[Physics] Why are position and momentum space examples of Pontryagin duality

dualityfourier transformheisenberg-uncertainty-principlequantum mechanics

https://en.wikipedia.org/wiki/Position_and_momentum_space

https://en.wikipedia.org/wiki/Pontryagin_duality

I am trying to understand logic behind the uncertainity principle. And as far as I understand, it follows mathematically if we assume that wave function in momentum space is Fourier transform of the wave function in position space. I tried to dig in and find out why they should be related so, and the only explanation I could find out was Pontryagin duality.

Best Answer

Practically speaking, the full machinery of Pontryagin duality is way more advanced than physicists need to understand the uncertainty principle. There are several ways to "derive" that the momentum-space wavefunction is the Fourier transform of the position-space wavefunction, which depend somewhat on your choice of starting postulates. Here's one common path:

One common starting fundamental postulate is the commutation relation $[\hat{x}, \hat{p}] = i \hbar.$ The most common position-space representation of this commutation relation is $\hat{x} \to x,\ \hat{p} \to -i \hbar \frac{\partial}{\partial x}$. In this representation, taking the inner product of $\langle x |$ and the eigenvalue equation $\hat{p} |p\rangle = p | p \rangle$ gives the differential equation $$-i \hbar \frac{d\, \psi_p(x)}{dx} = p\, \psi_p(x),$$ which has solution $\psi_p(x) = \langle x | p \rangle \propto e^{(i p x)/\hbar}$. Then to express an arbitrary state $| \psi \rangle$ in the momentum basis, we can use the resolution of the identity $$ \psi(p) = \langle p | \psi \rangle = \int dx\ \langle p | x \rangle \langle x | \psi \rangle \propto \int dx\ e^{-ipx/\hbar} \psi(x),$$ which is just the Fourier transform.
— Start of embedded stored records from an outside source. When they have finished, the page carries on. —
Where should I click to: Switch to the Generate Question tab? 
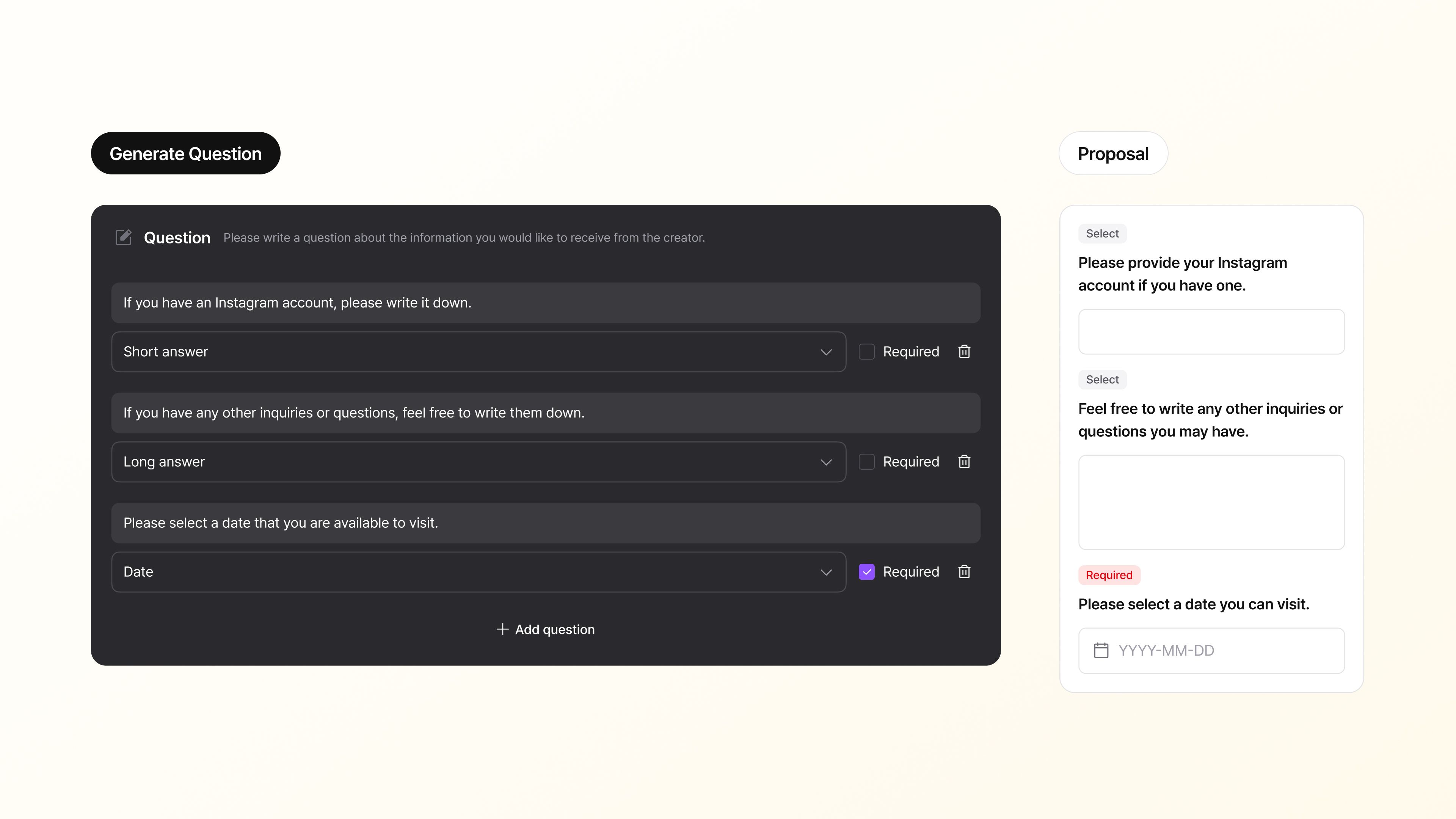point(185,154)
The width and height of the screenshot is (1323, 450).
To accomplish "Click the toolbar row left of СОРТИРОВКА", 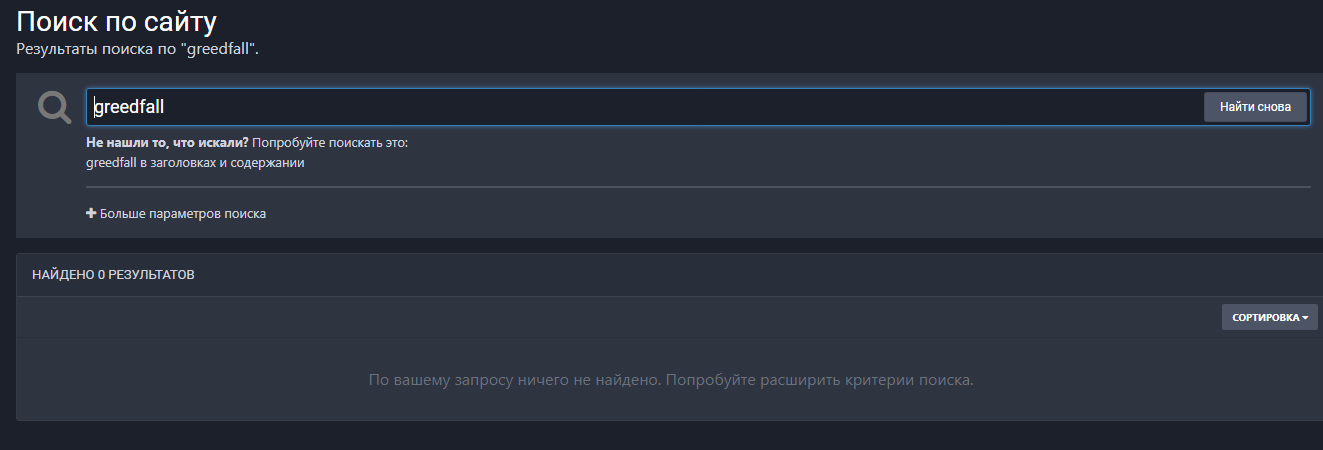I will 620,317.
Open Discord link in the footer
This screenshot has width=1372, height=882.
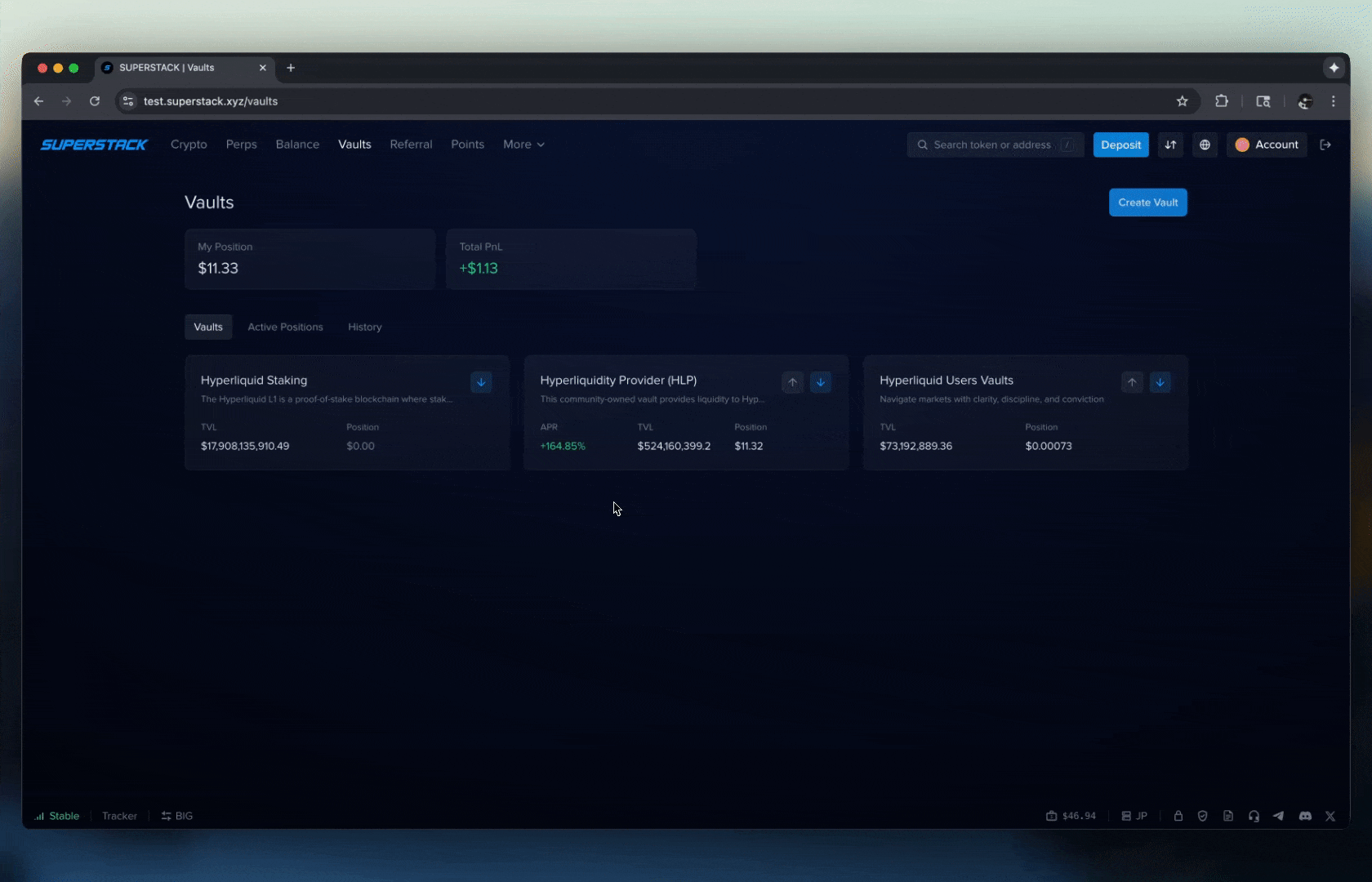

This generalizes straightforwardly into higher dimensions.

BTW, the fact that position-space and momentum-space wavefunctions are Fourier transforms of each other (or more precisely, can be chosen to be Fourier transforms of each other) gives some nice intuition for the uncertainty relation but isn't actually necessary to derive it. All you need is the commutation relation, as I explain here.